What This Skill Does
Input: Any niche or industry (dentists, music venues, HVAC contractors, etc.)
Output: Complete market intelligence - pain points, language, where they hang out, what keeps them up at night, and the perfect software solution to sell them.
This skill transforms you from outsider to insider in 30 minutes.
Research Framework
When you activate this skill with a niche, it systematically analyzes:
1. Where They Hang Out Online
Forums & Communities:
- Industry-specific forums (dental forums, contractor boards, etc.)
- Facebook Groups (private communities for professionals)
- LinkedIn Groups (professional networking)
- Slack/Discord communities (modern industry hubs)

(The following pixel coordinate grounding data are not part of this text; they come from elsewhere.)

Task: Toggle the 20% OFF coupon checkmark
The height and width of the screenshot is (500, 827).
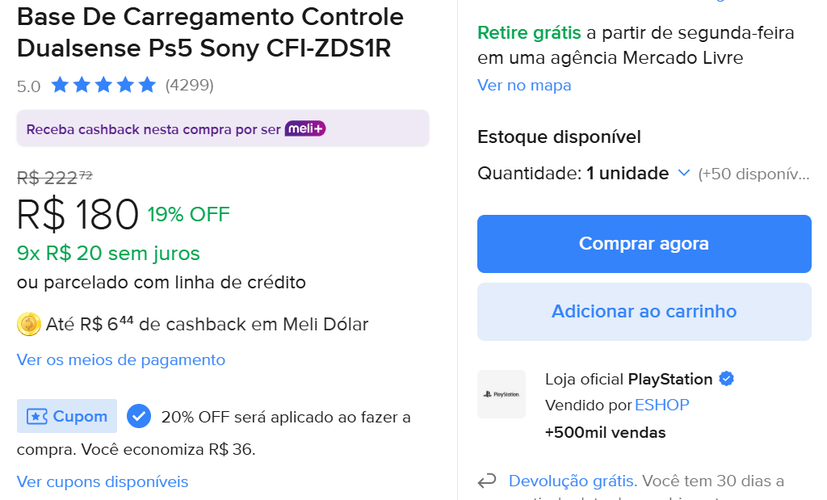Action: (x=139, y=416)
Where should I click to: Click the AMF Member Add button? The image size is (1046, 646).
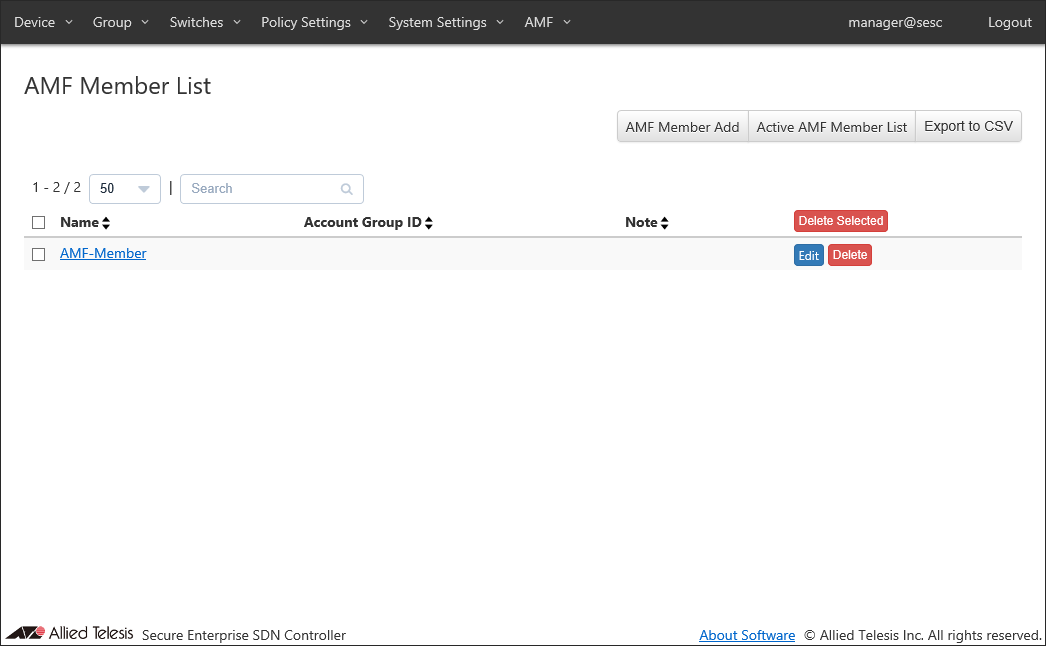[x=682, y=127]
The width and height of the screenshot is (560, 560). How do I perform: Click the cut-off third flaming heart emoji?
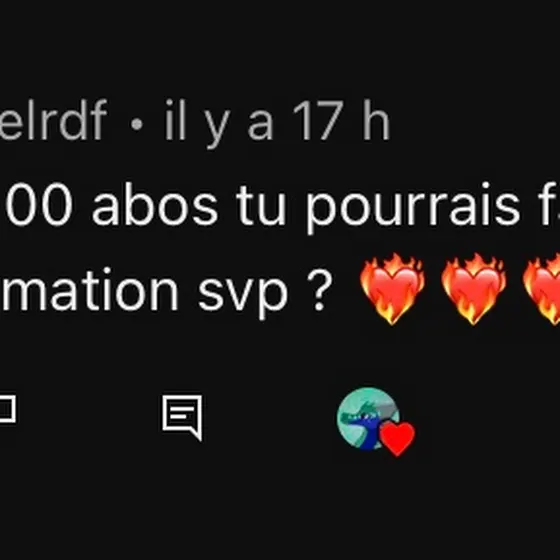[541, 289]
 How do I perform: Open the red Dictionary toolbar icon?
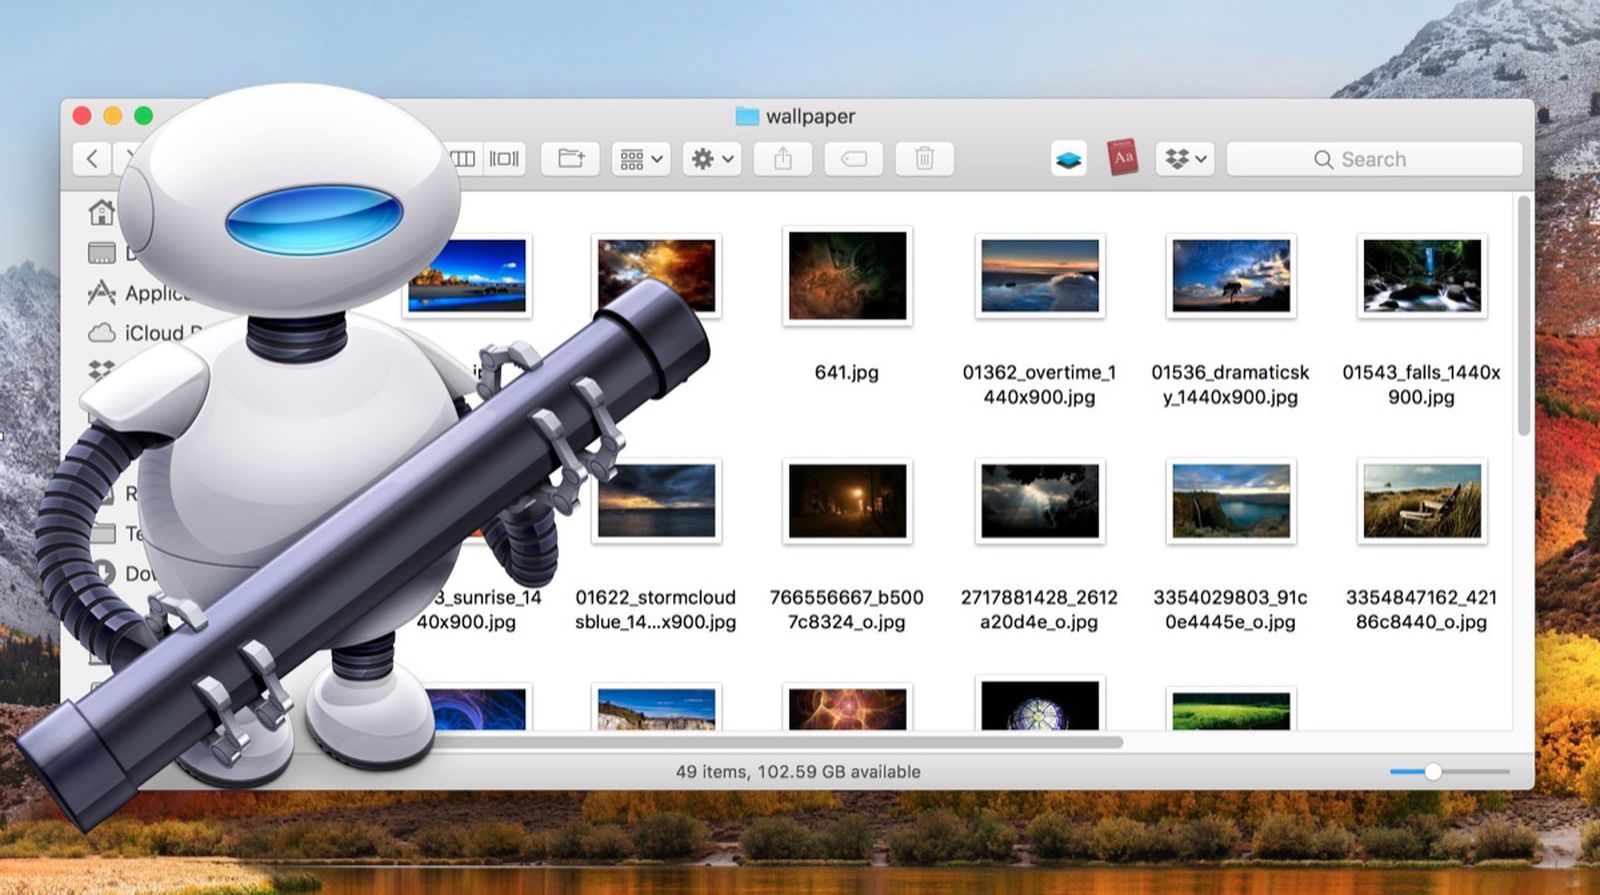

- Trade association forums
Reddit Analysis:
- Subreddits specific to the industry
- Complaint threads (gold mines for pain points)
- "Day in the life" posts
- Tool recommendation threads
- Rant posts about current systems
Industry Platforms:
- Job boards (what skills are in demand?)
- Review sites (what do they complain about?)
- Industry publications (what's being written about?)
- YouTube channels (what tutorials exist?)
- Podcasts (what topics dominate?)
Events & Conferences:
- Annual trade shows
- Regional meetups
- Virtual summits
- Training workshops
- Certification programs
2. Biggest Problems & Pain Points
Operational Problems:
- What manual processes waste their time?
- What tasks do they hate doing daily?
- What breaks often in their workflow?
- What causes scheduling chaos?
- What data do they lose or can't find?
Financial Pain:
- What costs them the most money?
- What revenue do they lose due to inefficiency?
- What mistakes cost them clients?
- What compliance issues create fines?
- What labor costs are unsustainable?
Customer/Client Issues:
- What do their customers complain about?
- What creates bad reviews?
- What causes clients to leave?
- What makes communication difficult?
- What delays hurt their reputation?
Technology Frustrations:
- What software do they hate but are forced to use?
- What features are they missing?
- What integrations don't exist?
- What's too expensive for their budget?
- What's too complex for their team?
3. Language & Lingo Analysis
Industry Jargon:
- Technical terms they use daily
- Acronyms specific to the field
- Brand names as verbs (e.g., "Xerox this")
- Slang and shortcuts
Pain Language:
- How do they describe problems?
- What metaphors do they use?
- What do they call their current broken systems?
- What phrases signal frustration?
Desired Outcome Language:
- How do they describe success?
- What results do they brag about?
- What metrics matter to them?
- What would make their life easier?
Example (Fire Inspectors):
- "Running inspections" not "conducting assessments"
- "In the field" not "on-site"
- "Writing up violations" not "documenting non-compliance"
- "My route" not "my schedule"
This language becomes your sales copy, your discovery questions, your demo script.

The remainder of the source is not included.